Nelle scuole non si boccia più? Questo è il caso della studentessa dell’Istituto Comprensivo Statale Tivoli V, bocciata all’unanimità dai professori ma salvata dal Tribunale amministrativo.
La studentessa presentava ben 6 insufficienze e i professori avevano deciso di bocciarla all’unanimità, ma l’intervento del Tar ha ribaltato le carte in tavola, letteralmente, e aperto le porte a un’ennesima domanda: qual è il ruolo della boccatura nella vita di uno studente?
La bocciatura serve a maturare?
C’è da chiedersi, dunque, quale sia il valore educativo della bocciatura, vista ormai sempre più come una punizione grave piuttosto che come uno strumento a favore dello studente.

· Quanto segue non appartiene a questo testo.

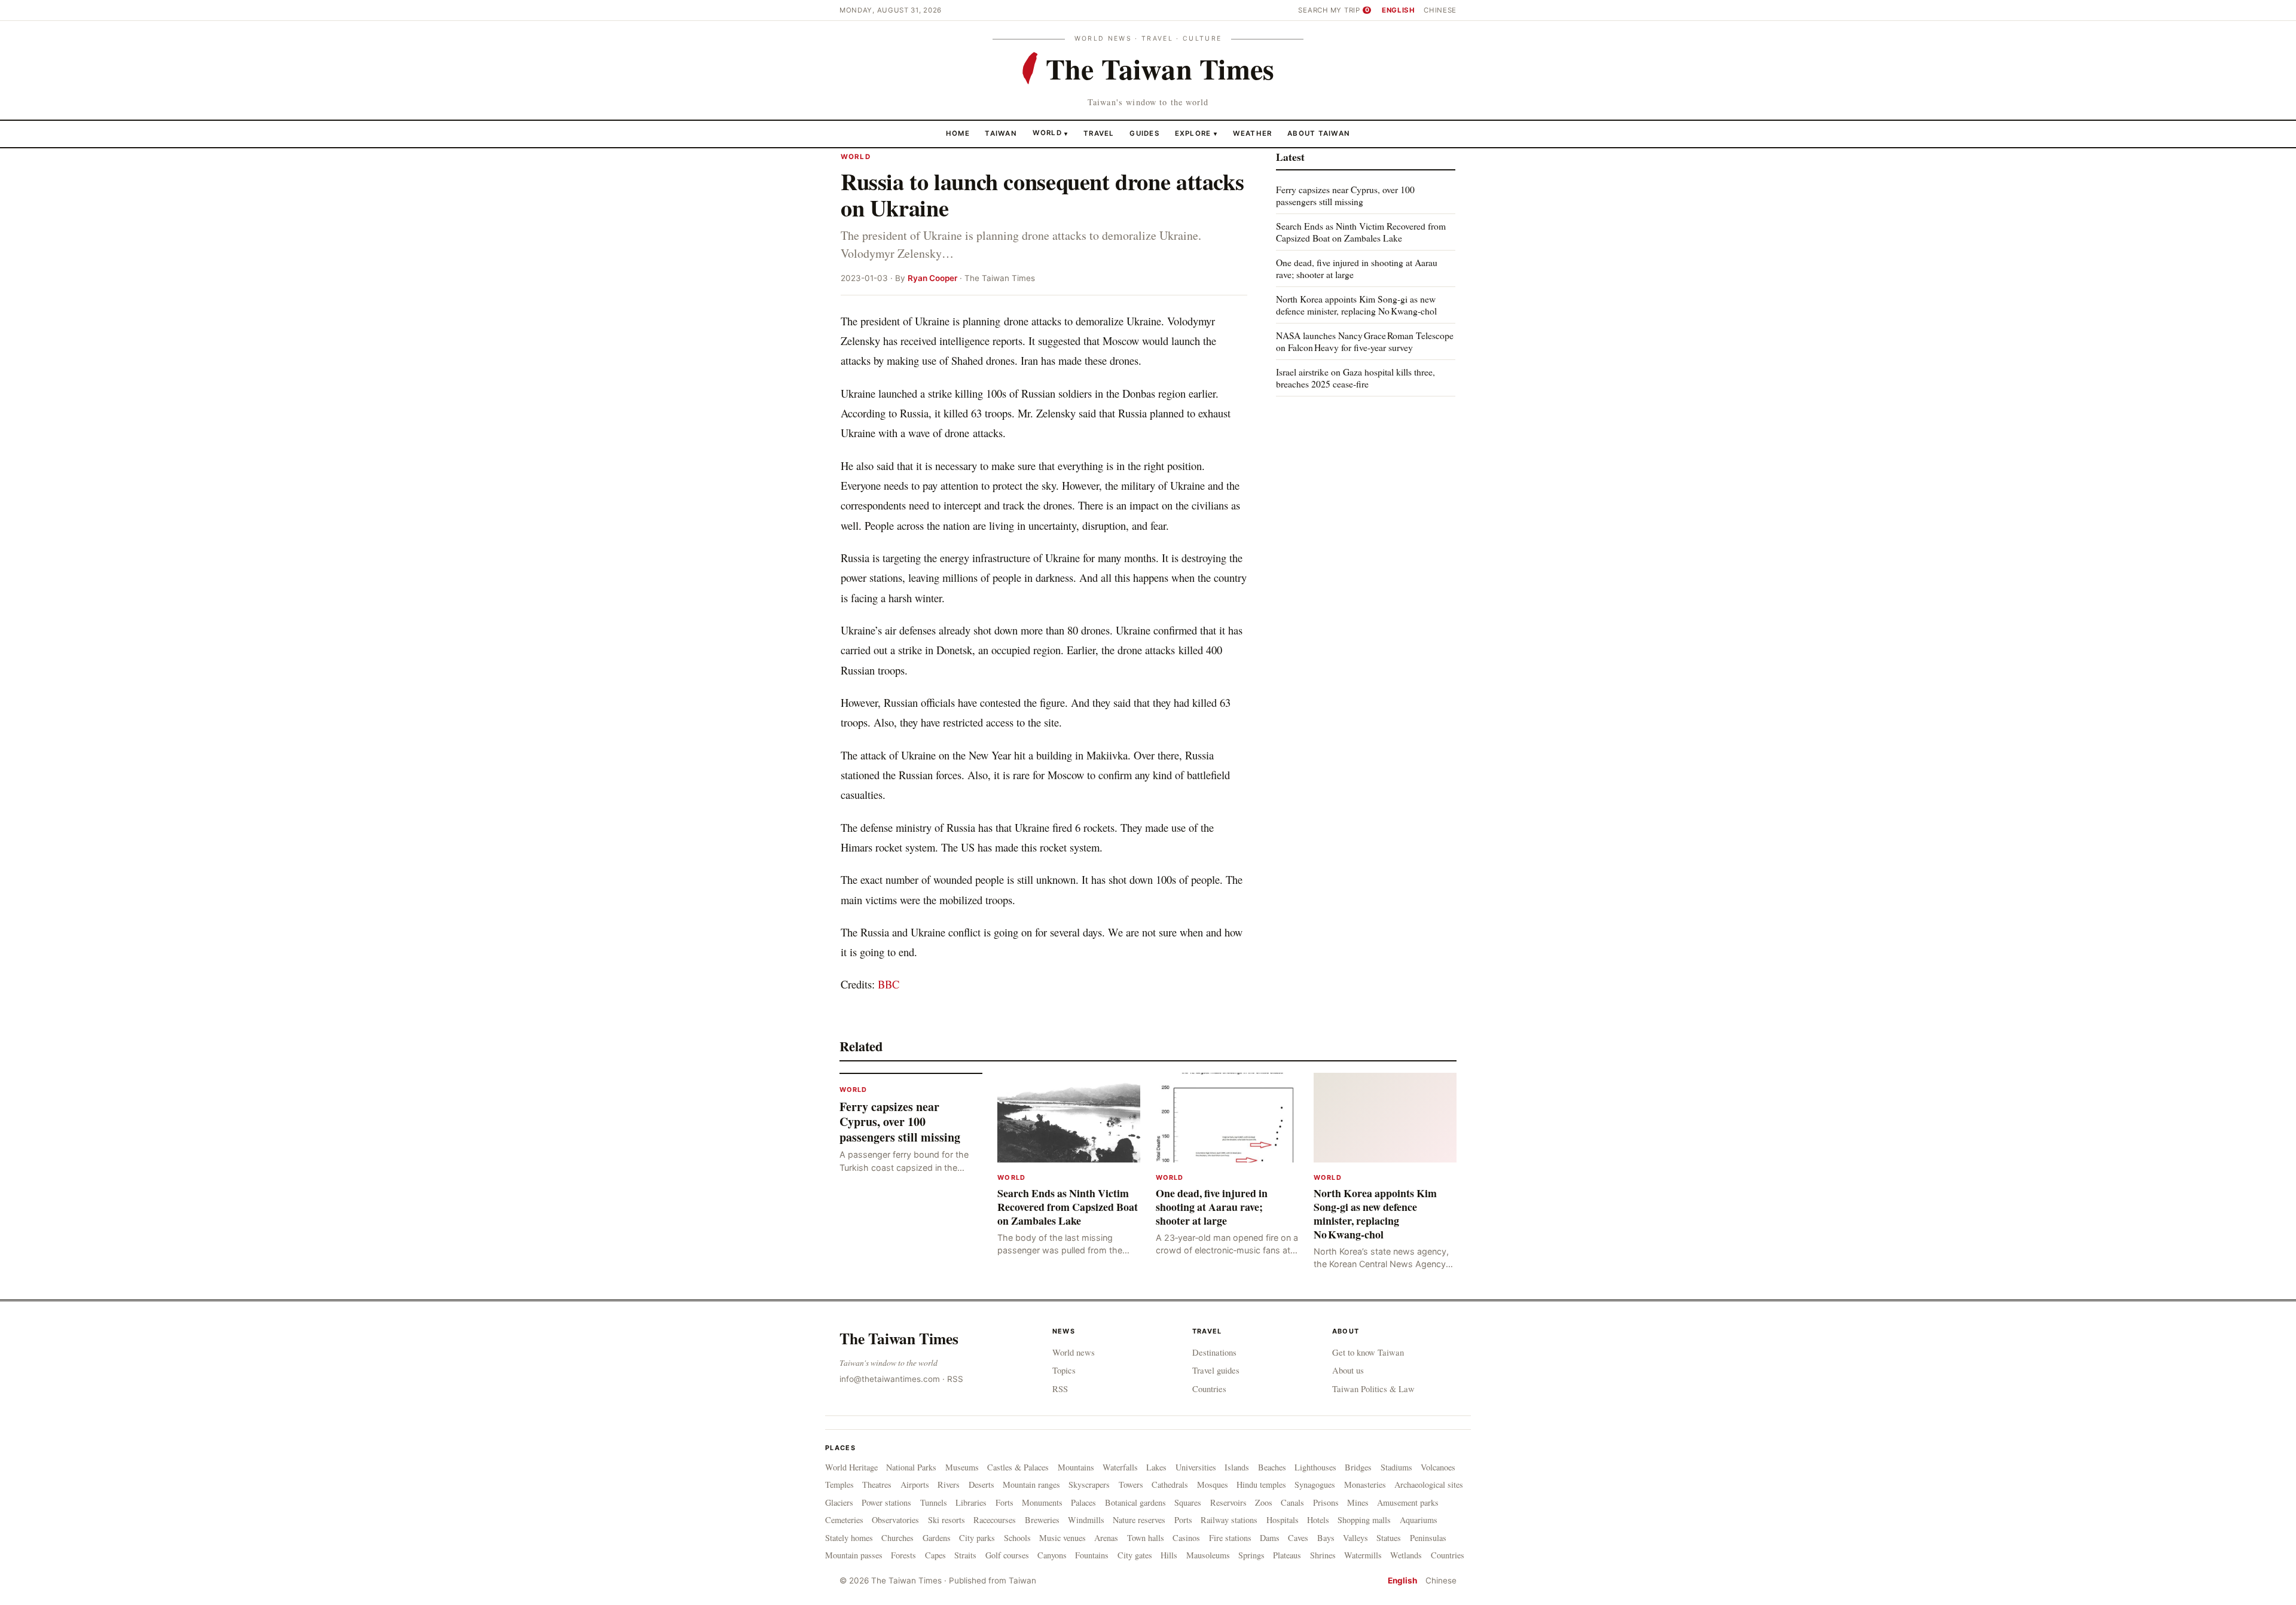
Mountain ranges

Nel caso specifico, la ragazza aveva effettivamente intrapreso un percorso di miglioramento, dall’inizio dell’anno, sebbene alla fine l’obiettivo minimo per la sufficienza non sia stato raggiunto. Il Tar non ha voluto ignorare questo dato e anzi, alla scuola è andata la colpa di non aver fornito mezzi specifici alla studentessa.
Adesso, però, è necessario interrogarsi su questo concorso di colpa e definire quali sono le responsabilità della scuola e quali i reali limiti della studentessa. Il tutto, però, non può incastrarsi in un disegno ben preciso, perché sulla bocciatura si è apposto lo stigma di un procedimento punitivo anziché educativo.

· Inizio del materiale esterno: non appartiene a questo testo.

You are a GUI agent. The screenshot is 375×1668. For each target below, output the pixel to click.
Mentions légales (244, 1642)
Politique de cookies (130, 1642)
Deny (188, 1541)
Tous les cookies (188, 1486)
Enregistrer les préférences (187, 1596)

Tivoli, insufficiente in 6 materie ma il Tar la promuove: «Bocciare non deve essere la regola» https://t.co/WMNpYHgKpN
— Corriere della Sera (@Corriere) August 22, 2023
Sia chiaro che qui non si tratta di un processo alle capacità della studentessa, quanto di un interrogativo ben chiaro sul ruolo dei professori, specialmente quando decidono di attuare una procedura così determinante.
Essere professori non è semplice e quando si opta per bocciare uno studente non si tratta mai di una scelta presa a cuor leggero. Bisogna quindi chiedersi perché si sceglie di lasciare indietro qualcuno. Forse, proprio per permettere a quel qualcuno di recuperare le proprie lacune e ritrovare un passo preciso, dargli un ritmo e un metodo che possa poi portarsi dietro per il resto della vita.

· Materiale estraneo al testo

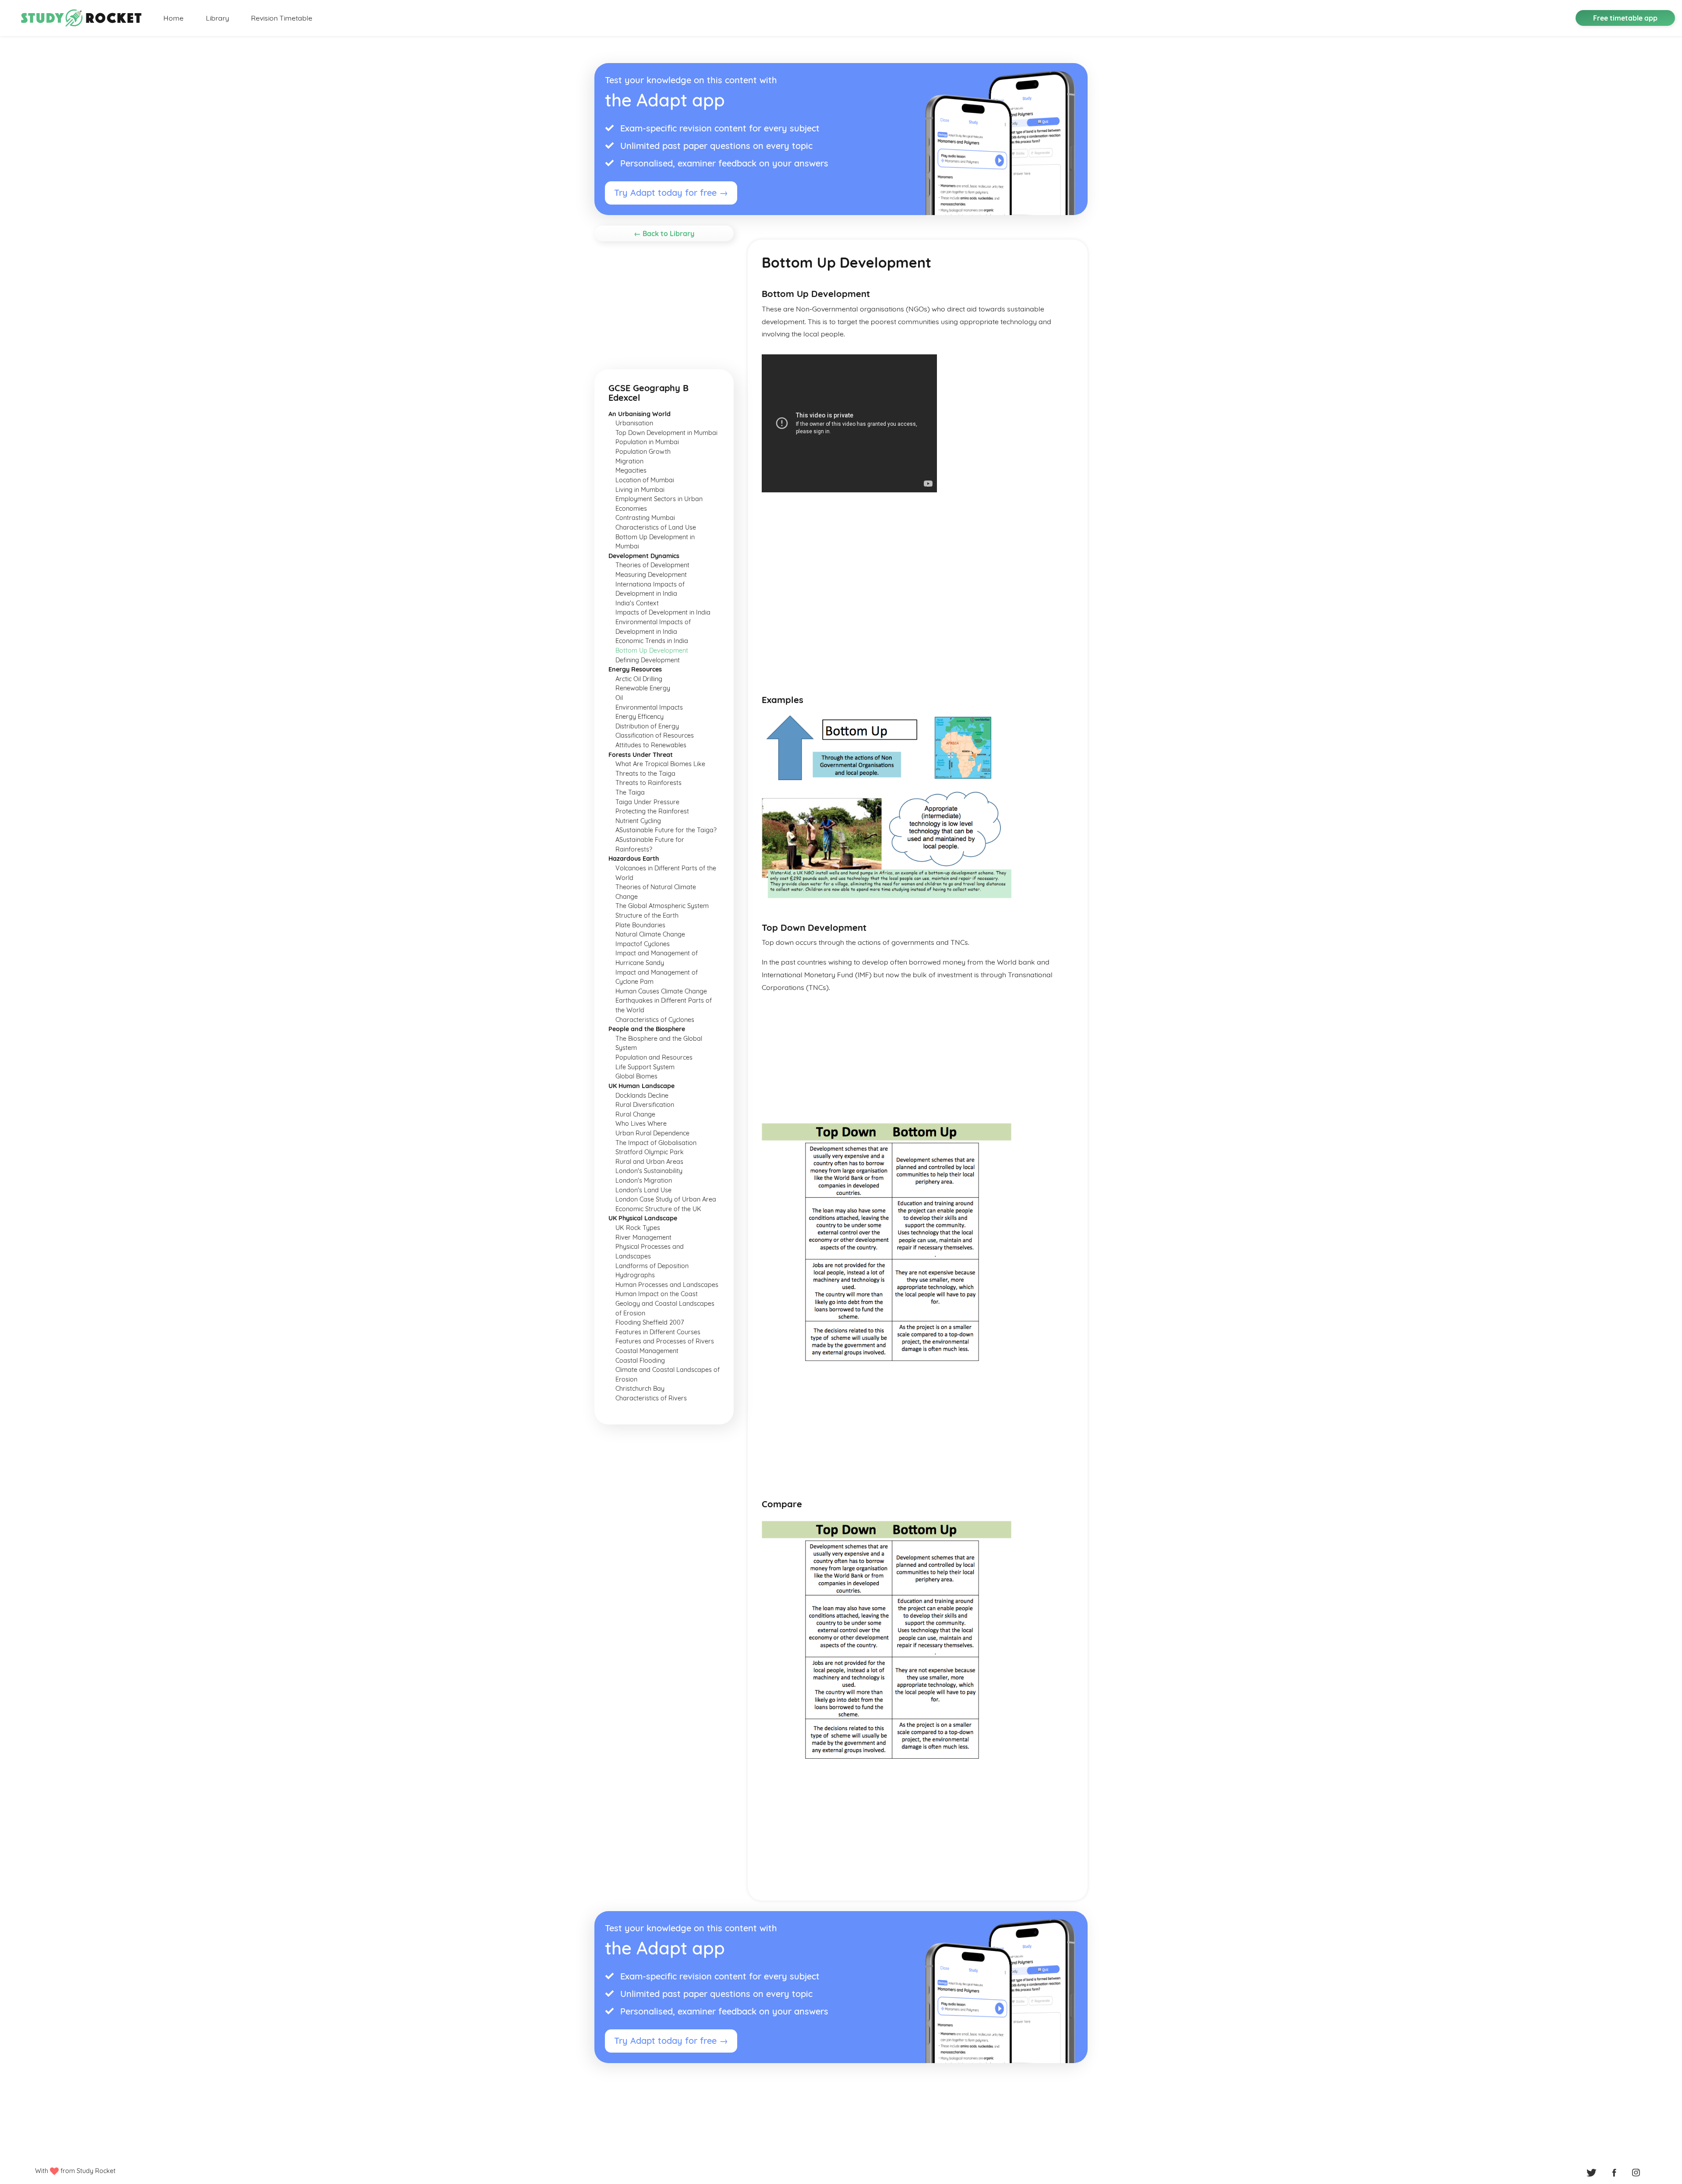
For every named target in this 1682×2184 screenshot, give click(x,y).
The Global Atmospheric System (662, 906)
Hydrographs (635, 1275)
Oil (619, 698)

Non c’è vergogna nella bocciatura
Lo sanno i personaggi con i nomi più illustri: Einstein, per esempio, o Piero Angela riguardo alla bocciatura del figlio Alberto. Bocciare non vuol dire escludere o stigmatizzare ma è quel provvedimento necessario a non lasciare nessuno indietro, dando a tutti gli stessi strumenti per andare avanti.
Certo, non è bello. C’è una delusione personale che potrebbe scontrarsi con la rabbia, la tristezza di separarsi dai propri compagni e, magari, il disagio di trovarsi a contatto con ragazzini un po’ più piccoli. Ma c’è anche la grande opportunità di reagire agli urti della vita e, semplicemente, studiare con meno stress, sulle orme di concetti non del tutto assimilati. C’è la possibilità di rielaborarsi e rimettersi in gioco, senza il terrore di avere l’acqua alla gola, senza la conta delle insufficienze.
C’è educazione, nella bocciatura, e la scelta di un docente che esercita il proprio lavoro, valutando quand’è il caso di offrire questo tipo di aiuto specialmente a una studentessa che si dimostra volenterosa. Demonizzare questa pratica con il ricorso al Tribunale è un po’ un modo per deresponsabilizzare il soggetto del discorso, e forse è più dannoso questo che un anno da ripetente.